She sighed and raised her head.
"But then comes disaster," she said. "Someone goes off to drink for three days, and… And there goes happiness. Does joy remain? How can it?"
"One day," he said, "you will learn that love does not always betray you, Cass."
She smiled at him.
"You are the only person who has ever called me that," she said. "I like it. I will remember it – that private name spoken in your voice."
She kissed him briefly on the lips again and swung her legs over the side of the branch and joined him on his.

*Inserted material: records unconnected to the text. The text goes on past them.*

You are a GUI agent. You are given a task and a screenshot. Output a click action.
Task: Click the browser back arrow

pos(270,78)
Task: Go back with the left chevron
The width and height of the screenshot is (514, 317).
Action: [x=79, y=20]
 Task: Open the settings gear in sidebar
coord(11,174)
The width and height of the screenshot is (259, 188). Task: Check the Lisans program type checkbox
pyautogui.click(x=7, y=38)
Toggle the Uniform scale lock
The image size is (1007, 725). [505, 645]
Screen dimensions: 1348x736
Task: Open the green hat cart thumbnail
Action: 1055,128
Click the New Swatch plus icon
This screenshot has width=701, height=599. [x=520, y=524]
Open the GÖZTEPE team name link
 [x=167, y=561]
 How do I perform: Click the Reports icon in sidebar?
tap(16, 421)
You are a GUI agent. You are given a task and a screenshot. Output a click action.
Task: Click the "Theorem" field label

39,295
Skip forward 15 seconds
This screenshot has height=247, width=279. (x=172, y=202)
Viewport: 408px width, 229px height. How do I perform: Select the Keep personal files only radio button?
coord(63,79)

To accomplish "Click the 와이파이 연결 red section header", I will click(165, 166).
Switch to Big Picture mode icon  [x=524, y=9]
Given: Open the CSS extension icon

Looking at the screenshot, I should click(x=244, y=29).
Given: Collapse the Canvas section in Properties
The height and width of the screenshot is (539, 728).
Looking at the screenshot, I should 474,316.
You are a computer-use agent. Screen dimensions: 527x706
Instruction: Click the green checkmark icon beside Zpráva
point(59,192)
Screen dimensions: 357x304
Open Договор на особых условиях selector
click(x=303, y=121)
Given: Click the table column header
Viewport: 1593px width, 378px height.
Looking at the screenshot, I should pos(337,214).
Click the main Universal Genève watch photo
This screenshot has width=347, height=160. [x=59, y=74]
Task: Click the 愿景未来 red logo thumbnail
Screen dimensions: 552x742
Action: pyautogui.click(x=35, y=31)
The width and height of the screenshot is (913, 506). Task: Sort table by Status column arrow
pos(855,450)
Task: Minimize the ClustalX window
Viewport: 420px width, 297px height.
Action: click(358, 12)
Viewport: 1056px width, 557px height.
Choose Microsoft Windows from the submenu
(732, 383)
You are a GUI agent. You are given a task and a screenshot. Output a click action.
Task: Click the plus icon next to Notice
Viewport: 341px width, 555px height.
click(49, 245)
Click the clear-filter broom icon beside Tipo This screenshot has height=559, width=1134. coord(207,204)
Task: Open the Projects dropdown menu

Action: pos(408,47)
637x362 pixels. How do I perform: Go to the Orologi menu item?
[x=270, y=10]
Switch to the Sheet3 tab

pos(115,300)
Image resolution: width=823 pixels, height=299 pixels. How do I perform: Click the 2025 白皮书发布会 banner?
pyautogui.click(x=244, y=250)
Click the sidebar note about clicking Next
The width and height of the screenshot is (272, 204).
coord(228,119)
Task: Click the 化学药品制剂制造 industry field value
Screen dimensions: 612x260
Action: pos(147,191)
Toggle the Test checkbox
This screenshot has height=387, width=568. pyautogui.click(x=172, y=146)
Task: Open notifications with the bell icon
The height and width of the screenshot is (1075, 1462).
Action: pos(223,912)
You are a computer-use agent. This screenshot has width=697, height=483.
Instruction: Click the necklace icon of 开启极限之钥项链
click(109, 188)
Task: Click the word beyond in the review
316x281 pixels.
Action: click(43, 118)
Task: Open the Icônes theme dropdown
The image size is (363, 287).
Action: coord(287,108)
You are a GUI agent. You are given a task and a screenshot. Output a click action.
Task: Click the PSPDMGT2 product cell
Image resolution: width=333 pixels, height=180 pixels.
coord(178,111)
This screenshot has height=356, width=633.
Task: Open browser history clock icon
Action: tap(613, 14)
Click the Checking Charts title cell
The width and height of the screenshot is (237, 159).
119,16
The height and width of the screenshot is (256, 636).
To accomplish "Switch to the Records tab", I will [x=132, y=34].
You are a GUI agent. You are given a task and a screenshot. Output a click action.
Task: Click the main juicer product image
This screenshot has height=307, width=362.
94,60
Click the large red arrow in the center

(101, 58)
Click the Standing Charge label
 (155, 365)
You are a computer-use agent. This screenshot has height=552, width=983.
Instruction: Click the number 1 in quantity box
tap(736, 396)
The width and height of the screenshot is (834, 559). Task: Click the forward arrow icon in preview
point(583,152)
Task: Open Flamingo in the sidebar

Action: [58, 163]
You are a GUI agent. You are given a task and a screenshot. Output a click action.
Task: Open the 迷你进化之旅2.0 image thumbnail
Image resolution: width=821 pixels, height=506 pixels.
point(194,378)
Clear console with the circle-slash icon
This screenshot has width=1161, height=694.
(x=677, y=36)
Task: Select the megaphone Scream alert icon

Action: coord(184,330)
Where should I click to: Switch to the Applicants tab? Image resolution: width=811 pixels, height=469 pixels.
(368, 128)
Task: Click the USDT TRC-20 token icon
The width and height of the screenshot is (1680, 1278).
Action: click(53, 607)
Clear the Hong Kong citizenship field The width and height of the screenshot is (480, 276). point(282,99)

"This is the point," she said, "at which one realizes that climbing a tree was not such a wise idea after all. One has to go back down, and descending is always ten times harder than ascending."
But she laughed when he would have offered assistance and swung her way down to the ground as if she had been climbing trees every day since she was a girl. She was smiling up at him when he jumped down onto the ground to join her, and he thought he had never in his life seen anyone lovelier.
Cass joyful.
It was a picture he would carry with him for the rest of his life.
Very close to his heart. /Dangerously/ close.
For despite everything, she had killed her husband, and there was no denying that as a dark, heavy burden she must carry with her through life.
And there was no denying that it would be a heavy burden for him to consider shouldering if he were ever to consider falling in love with her. /If?/ Was it already too late?
What the devil did falling in love /feel/ like?
/15/
STEPHEN spent the morning of the following day at the House of Lords, participating in a debate on an issue that particularly interested him.
He went to White's afterward, as he often did, for a late luncheon with some of his friends and would probably have proceeded to the races with them if his mind had not been distracted by something – or someone – he had seen from a distance just before arriving at the club.
Wesley Young.
And of course his mind had been on Cassandra ever since yesterday. She had even inhabited his dreams. He had been standing on that tree branch again, kissing her, and they had floated off into the sky, happy enough until they tried to find their way back while she fretted over the fact that the dog needed to be fed and he tried to see where they were going through her windswept red hair.
Such an absurd dream.
He could not remember dreaming about a woman ever before.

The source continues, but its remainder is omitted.